ASSIGNMENT: Would you retype the entries from the first line to the line bearing "You are a computer-use", both included, leaving out every picture?

EXCERPTED DATA:
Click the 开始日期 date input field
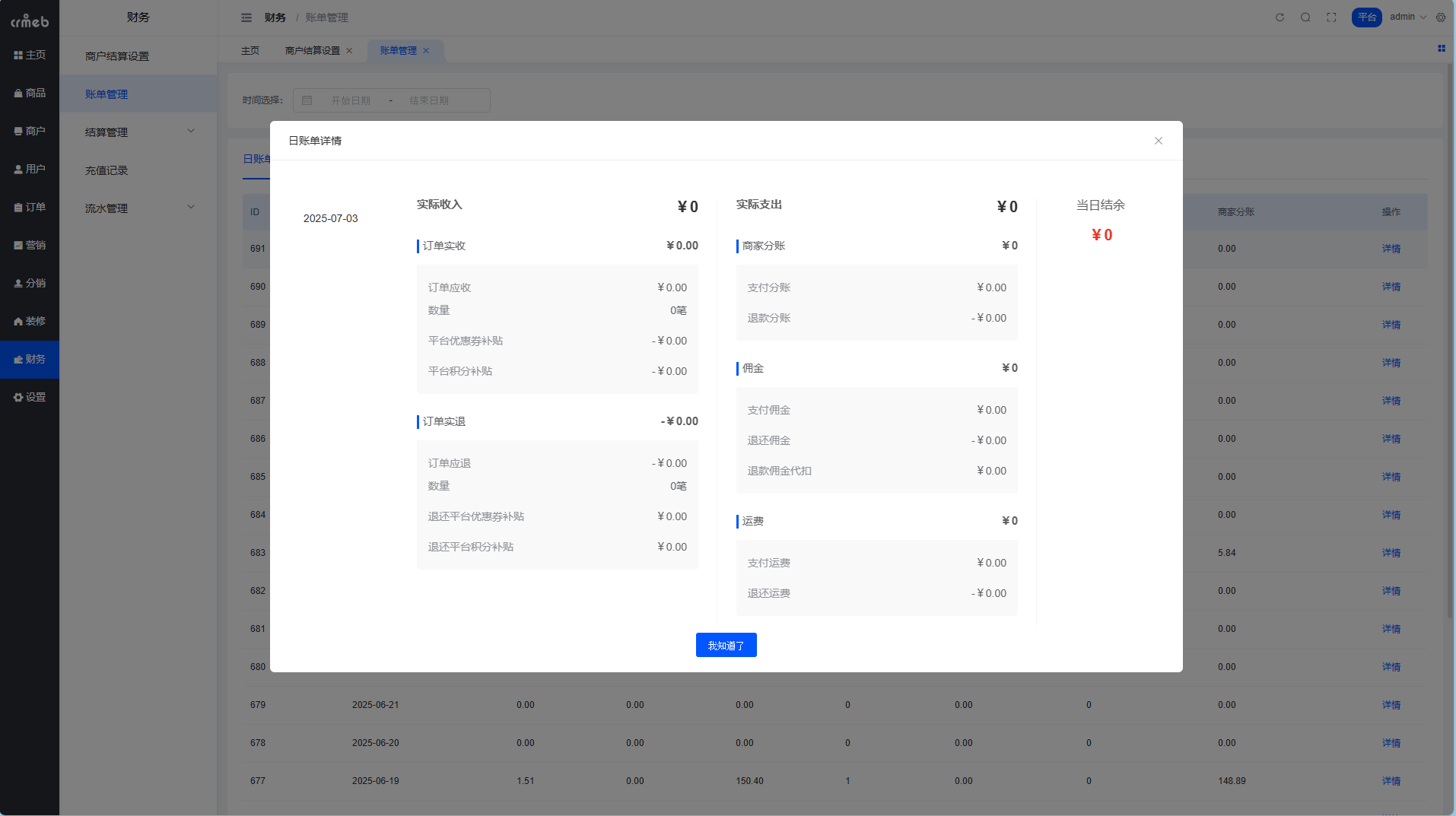The image size is (1456, 816). click(350, 100)
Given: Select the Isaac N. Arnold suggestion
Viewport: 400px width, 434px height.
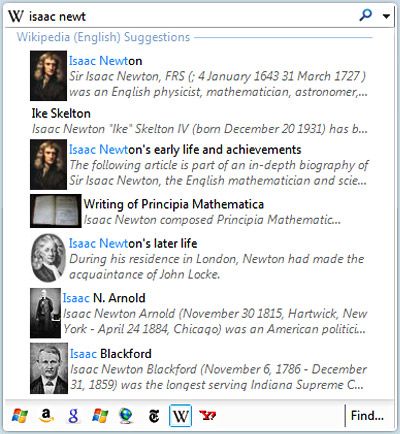Looking at the screenshot, I should point(199,313).
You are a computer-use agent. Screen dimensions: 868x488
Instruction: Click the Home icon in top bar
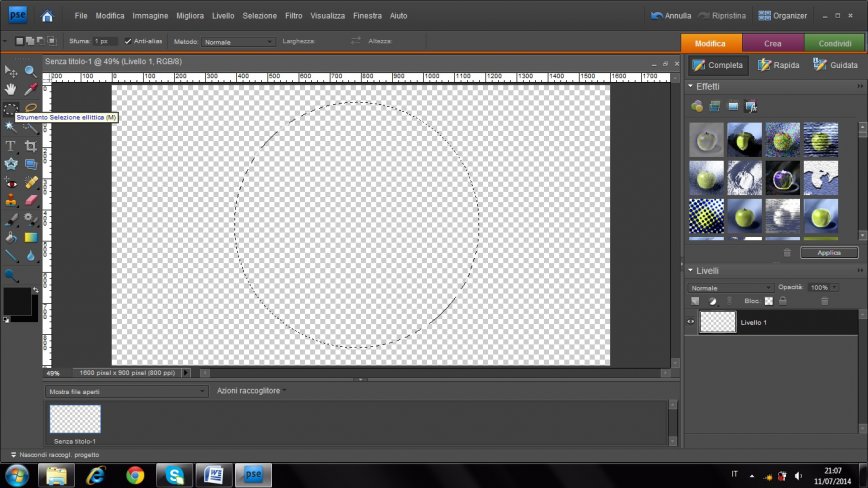click(x=47, y=16)
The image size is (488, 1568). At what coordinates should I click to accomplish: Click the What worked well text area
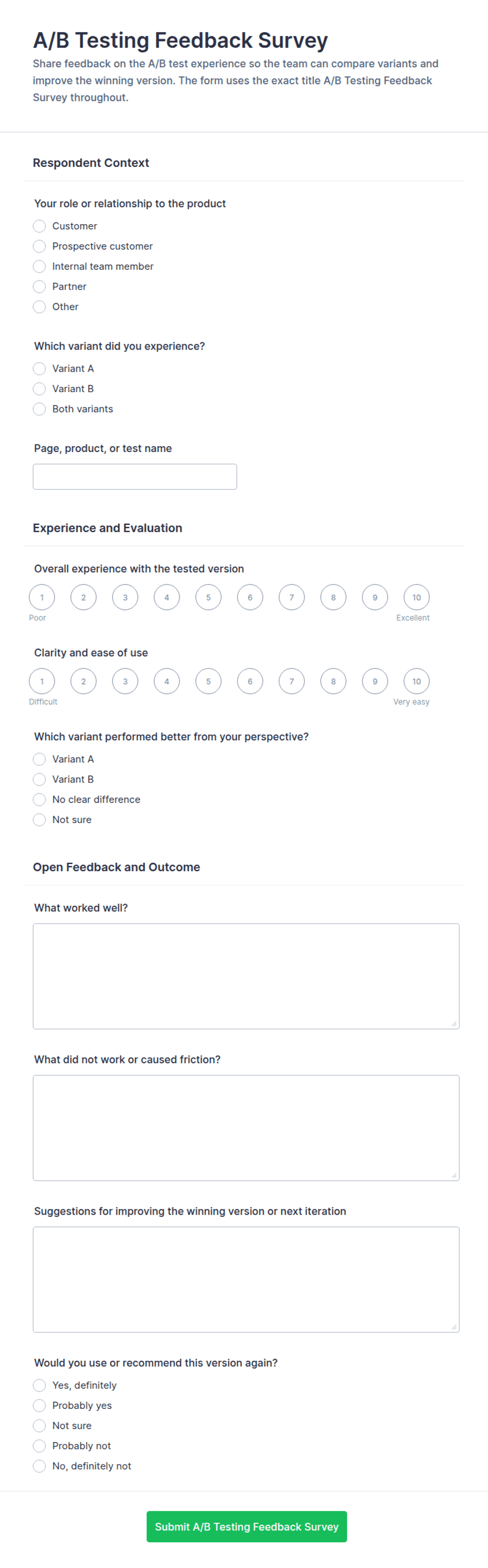click(x=246, y=976)
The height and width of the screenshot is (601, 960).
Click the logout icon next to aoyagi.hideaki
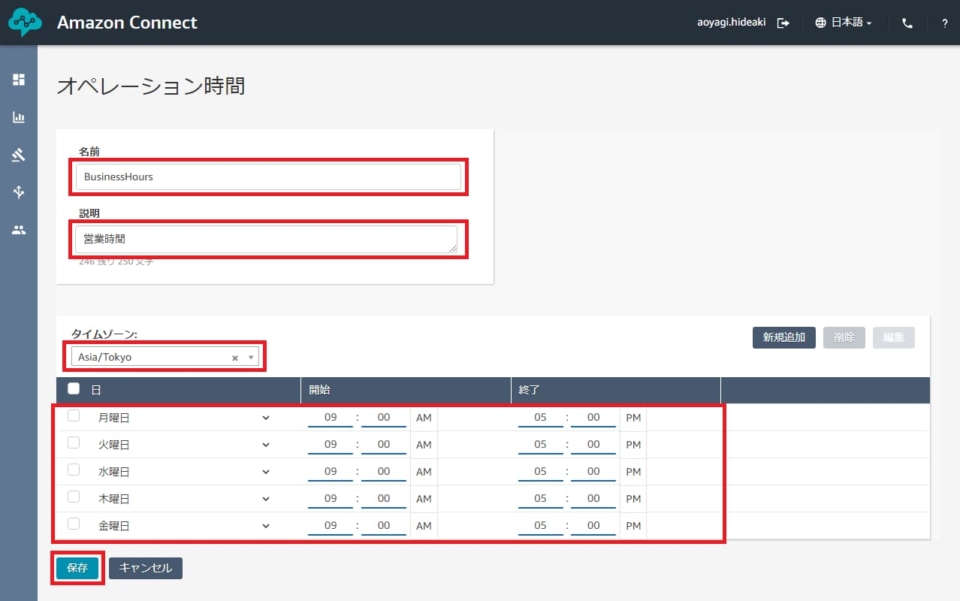[x=784, y=22]
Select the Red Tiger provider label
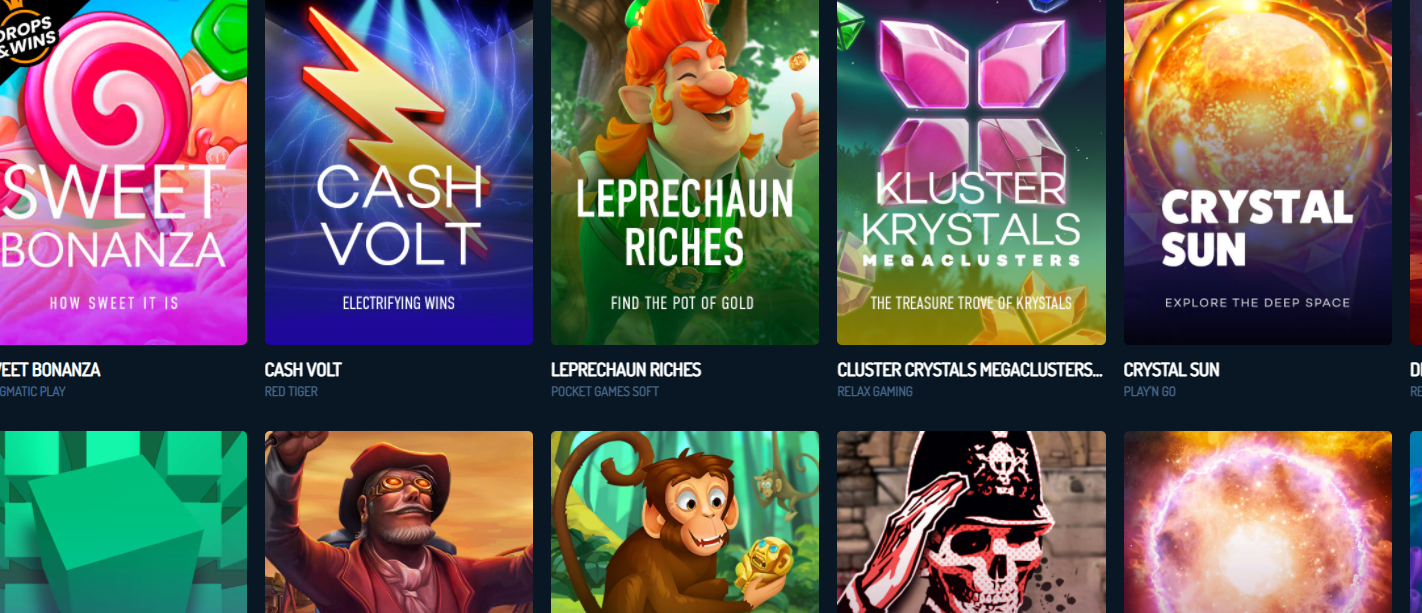Image resolution: width=1422 pixels, height=613 pixels. tap(291, 392)
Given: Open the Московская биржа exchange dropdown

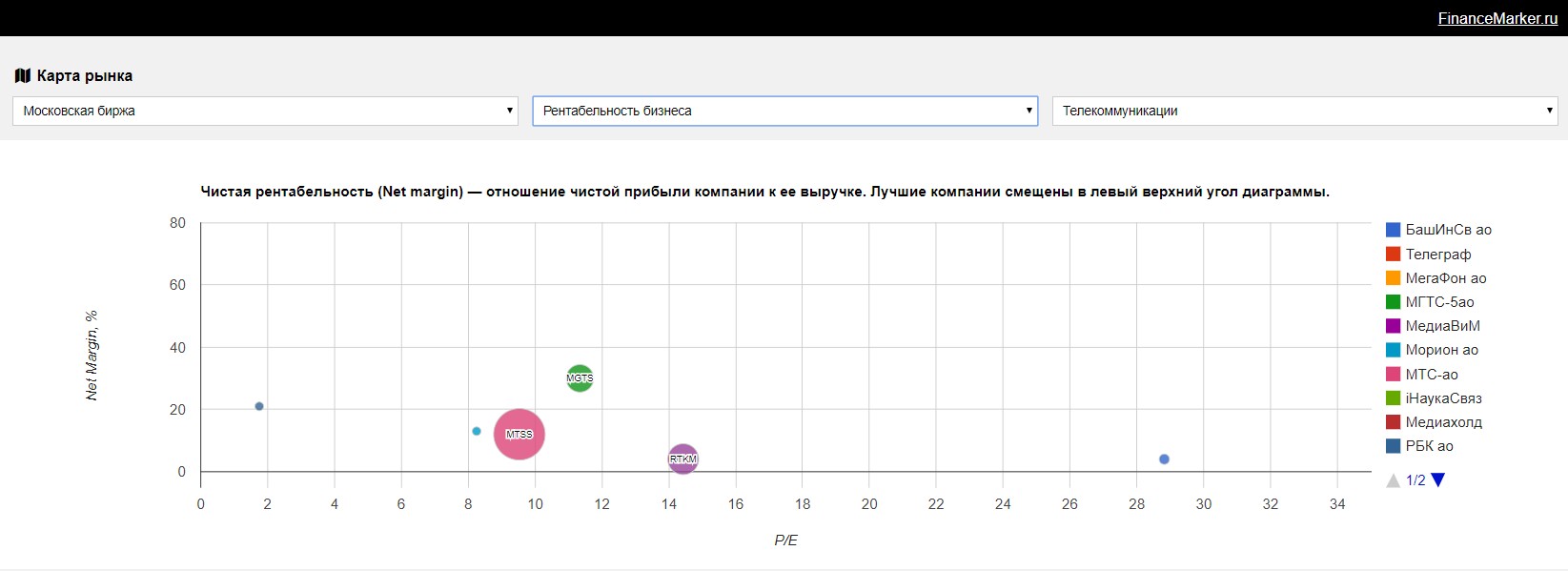Looking at the screenshot, I should click(x=265, y=111).
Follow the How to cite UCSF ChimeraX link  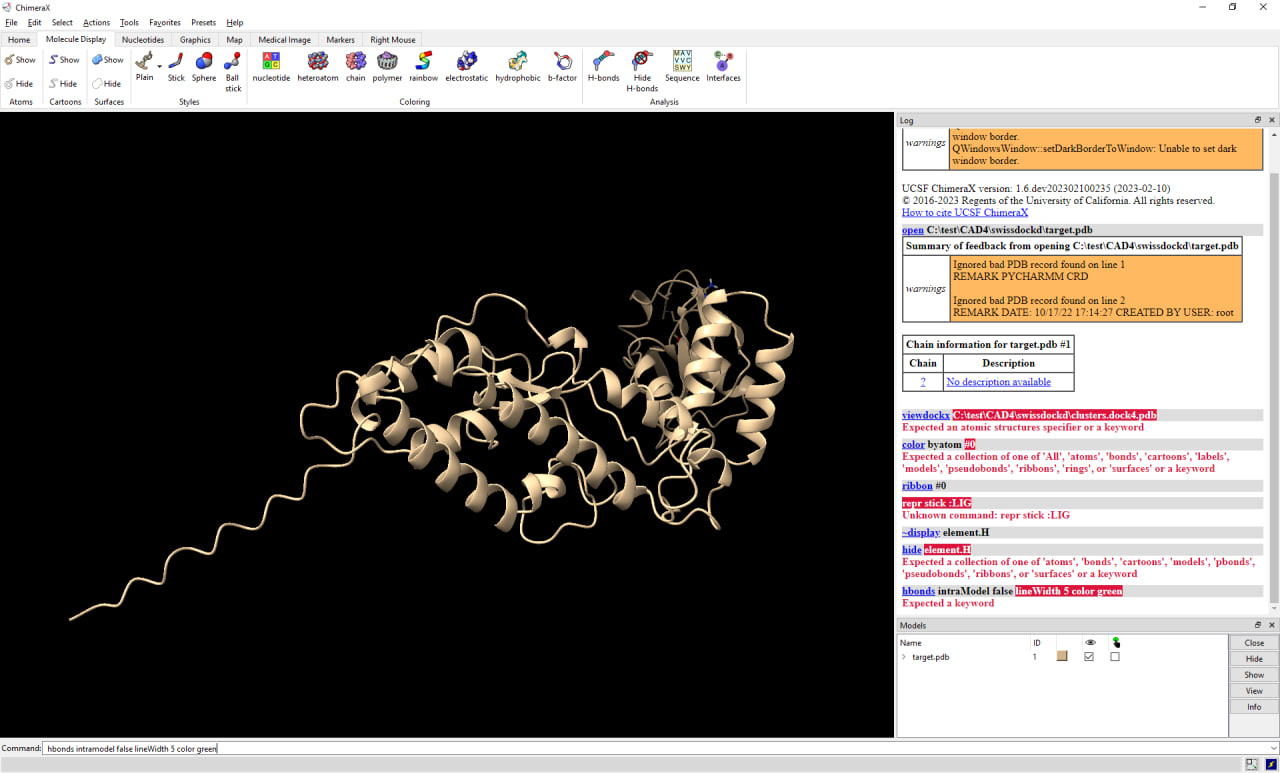964,212
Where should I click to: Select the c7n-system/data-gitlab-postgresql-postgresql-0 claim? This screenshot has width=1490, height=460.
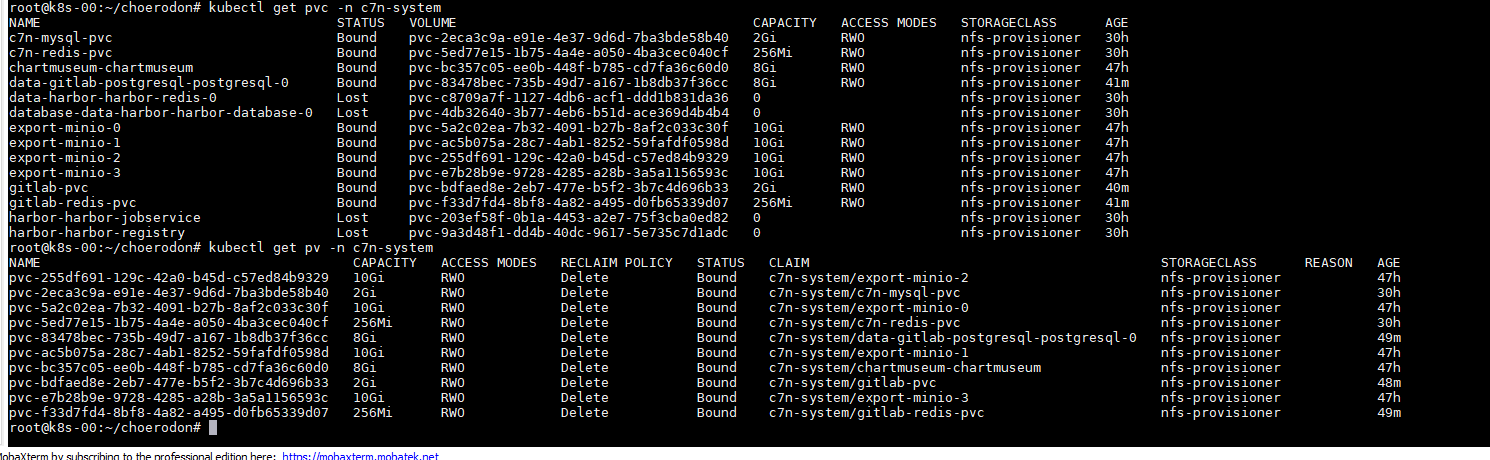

RESULT FOR THIS TASK:
Click the 开始日期 date input field
The image size is (1456, 816). click(350, 100)
Given: Select the Isaac N. Arnold suggestion
Viewport: 400px width, 434px height.
Looking at the screenshot, I should point(199,313).
You are a computer-use agent. Screen dimensions: 868x488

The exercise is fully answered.